To correlate sodium-potassium levels in saliva of pediatric patients having different intensities of toothache assessed by Visual Analogue Scale (VAS) in age group 3-14 yrs. A prospective study of 50 children having different intensities of pain was carried out in the Dept. of Pedodontics, Sareetha Dental College and Hospital. 50 children (aged 3-14 yrs) having different intensities of toothache including normal children (control) were included in the study. Saliva samples were collected and Na+, K+ levels in saliva were measured by using Na+, k+ colorimeter kit. Photographs were taken using Digital camera and VAS was prepared accordingly. Sodium levels decreased with increasing pain intensity and potassium levels increased, facial expressions correlated with Na+, K+ levels. Correlation between Na+, K+ levels and pain intensity exists. Also, VAS is a valid measure for pain.
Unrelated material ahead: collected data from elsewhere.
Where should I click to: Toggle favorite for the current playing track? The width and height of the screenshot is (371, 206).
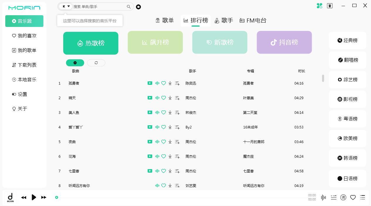click(x=353, y=198)
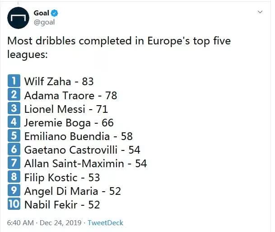Image resolution: width=275 pixels, height=232 pixels.
Task: Click the Goal account name
Action: 42,13
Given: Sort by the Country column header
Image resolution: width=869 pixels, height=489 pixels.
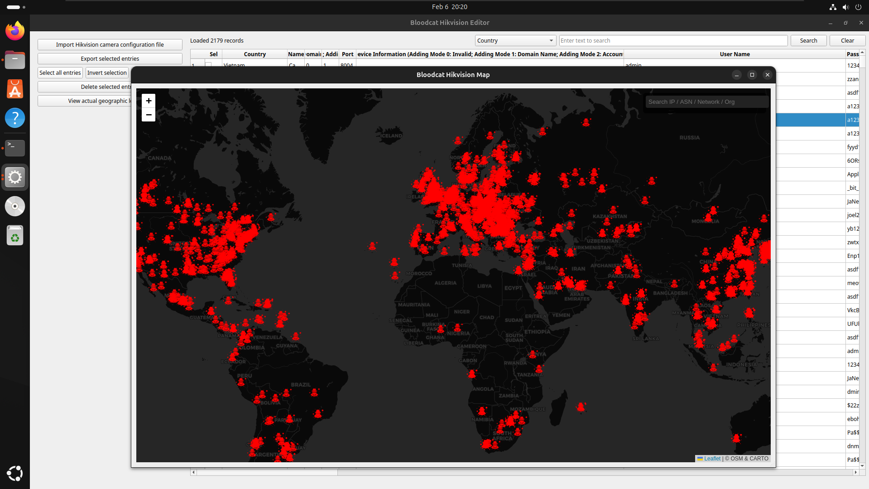Looking at the screenshot, I should [x=254, y=54].
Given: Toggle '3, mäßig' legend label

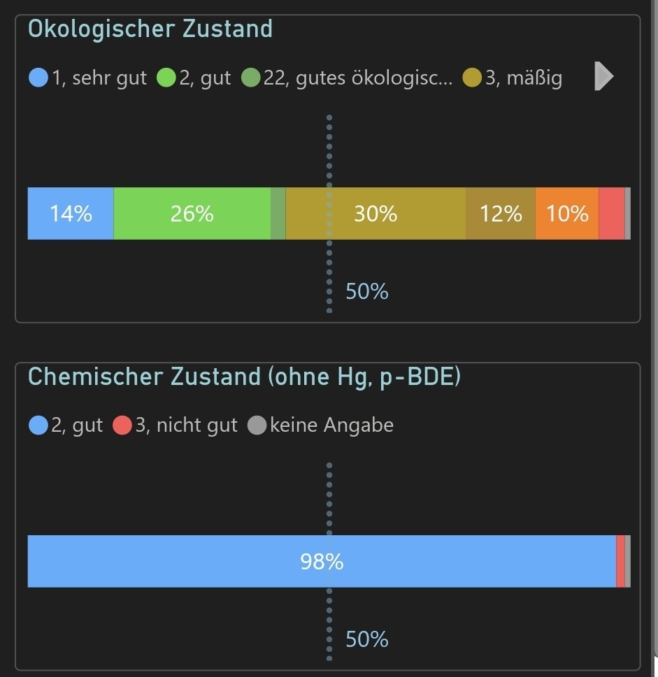Looking at the screenshot, I should 523,78.
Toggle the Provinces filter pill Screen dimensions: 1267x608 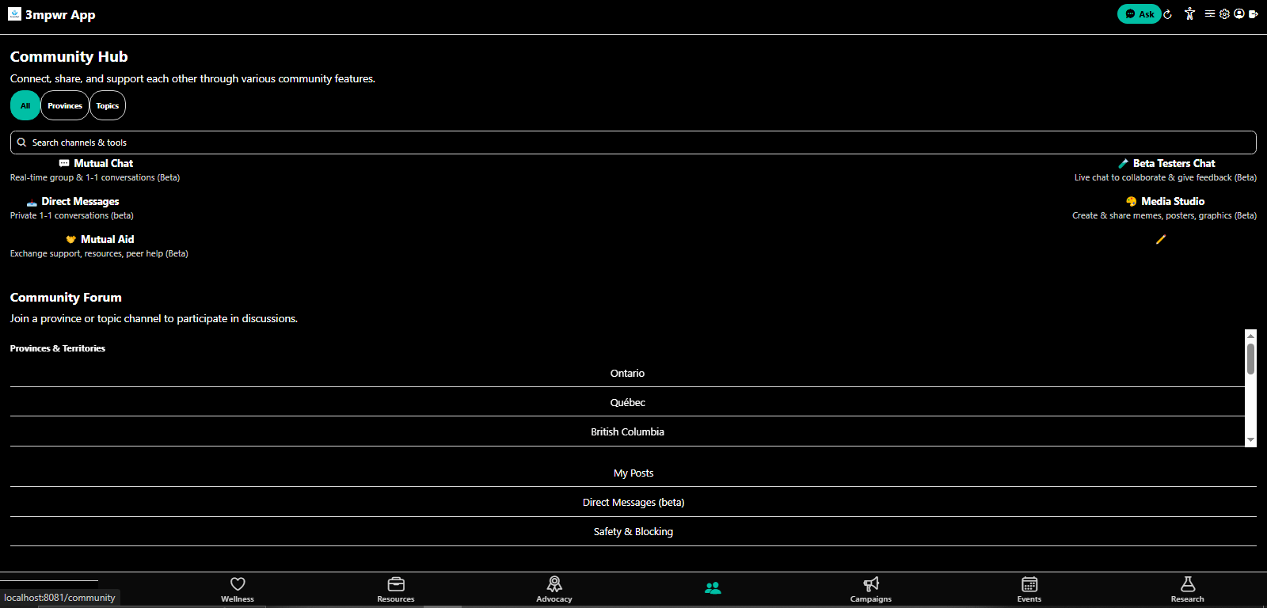tap(65, 105)
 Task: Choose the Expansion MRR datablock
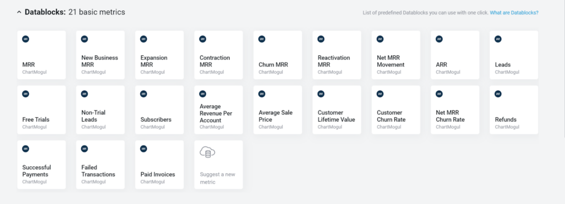159,55
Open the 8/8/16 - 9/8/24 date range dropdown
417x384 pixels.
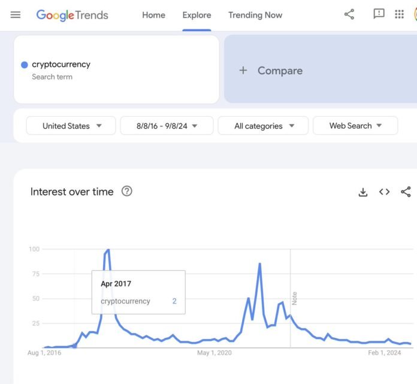click(167, 126)
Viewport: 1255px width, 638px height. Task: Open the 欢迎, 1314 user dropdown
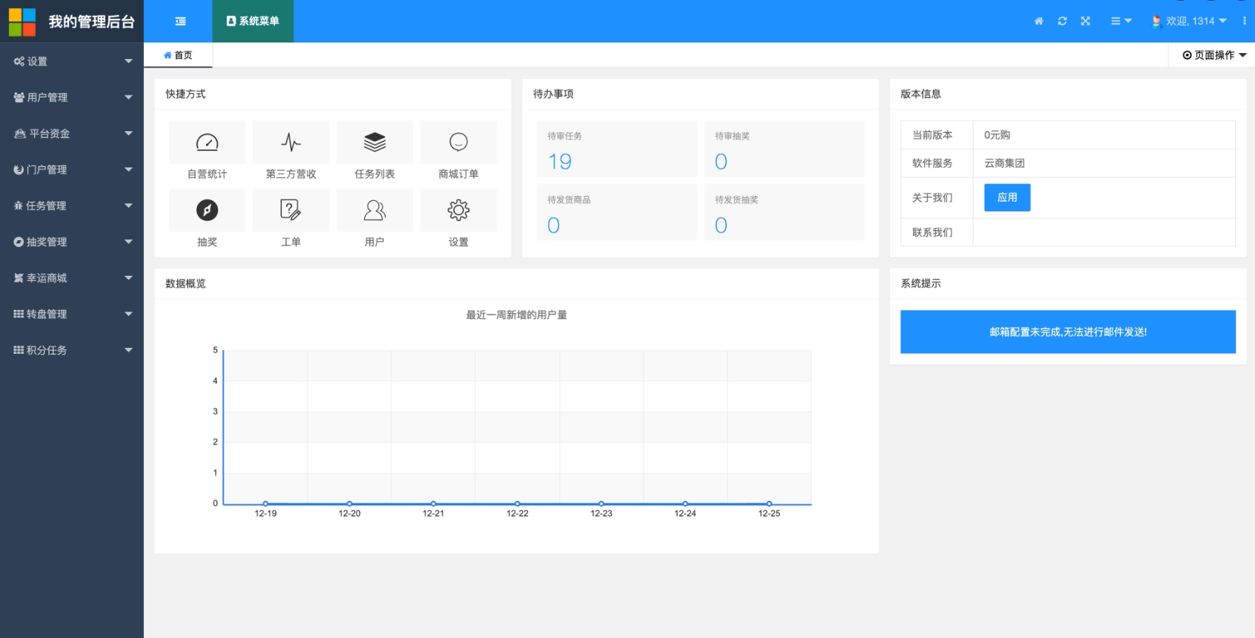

Keywords: Colorimeter, pain assessment, pain intensity, visual analogue scale


How to cite this article:
Gupta V, Chandrasekar T, Ramani P, Anuja. Determining toothache severity in pediatric patients: A study. J Indian Soc Pedod Prev Dent 2006;24:140-3

How to cite this URL:
Gupta V, Chandrasekar T, Ramani P, Anuja. Determining toothache severity in pediatric patients: A study. J Indian Soc Pedod Prev Dent [serial online] 2006 [cited 2019 Sep 22];24:140-3. Available from: http://www.jisppd.com/text.asp?2006/24/3/140/27894



   Introduction Top


Pain is a complex multidimensional concept that can vary in quality, intensity, duration and location.[1] Children may therefore, experience different levels of pain from the same stimulus.[1] Children as young as 2-3 yrs can report pain, although at this age, they are not able to rate the intensity.[2] Children at any age may deny pain if, the questioner is a stranger, if they believe they are supposed to be brave, if they are fearful or if they anticipate receiving an injection for pain.[2],[3],[4] Therefore finding a gold standard for the objective assessment of pain in young children indeed is a challenging and critical task for health professionals. So to choose an ideal measure for assessment of pain; we should see its validity, ease to administer and score in a clinical context and its appropriateness for use with children.[5] In order to cover all these criteria, the most obvious choice would be to employ a scale based on facial expressions indicating different intensities of pain. VAS is such a scale comprising of faces showing facial expressions ranging from no pain to severe pain and therefore applicable in measuring severity of toothaches.[6] Besides, this measure is of practical use to the dental practitioner. Techniques such as projective tests and behavioral observation are not designed for everyday use by the clinician.[5] They require experience in using and interpreting results. In addition, they are also time consuming. The non - invasive nature of salivary sampling for determining endogenous Na+, K+ levels has been seen to be an advantageous technique in determining pain intensity as Na+, K+ ions are related to impulse transmission through nerve fibre. So the aim of the study is to correlate Na+, k+ levels in saliva of pediatric patients having different intensities of toothache assessed by VAS in age group (3-14 yrs.)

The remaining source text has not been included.